According to author Francesca Gino, you are in danger if you’re the top performer of your team.  Top performers are usually rewarded with accolades, but there may be a worrisome underbelly of the public recognition, for in reality, the top may be a lonely place.  Isolation frequently results combined with resentments from other team members.

Research reveals that top performers produce 20 to 30 times more than the average employee in their fields.

Additional negative consequences can include:

  • Peers try to undermine the top team member’s effective work.
  • Moderate performing team members punish the top performer.
  • Peers dislike appearing lazy in comparison.
  • Research reveals the more collaborative a team is, the more they disrespect the top performer.

However, on a more hopeful note, if resources provided for or earned by the top team member are shared with the other team members, they often support the high performer.

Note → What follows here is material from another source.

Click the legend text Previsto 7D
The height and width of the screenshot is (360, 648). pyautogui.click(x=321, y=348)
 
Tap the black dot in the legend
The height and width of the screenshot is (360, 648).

Managers also can set parameters encouraging team members to collaborate well with the high performer.  They also can recognize signs of burnout, isolation, dissatisfaction, disengagement in the top team member, and can intervene if necessary including EAP or clinical referrals.

So, it seems that a successful team can be enhanced by a peak performing member if the limelight is shared with the other team members in some way.


Enjoy the day!



The Problem with Being a Top Performer. Francesca Gina. Scientific American. July 5, 2017.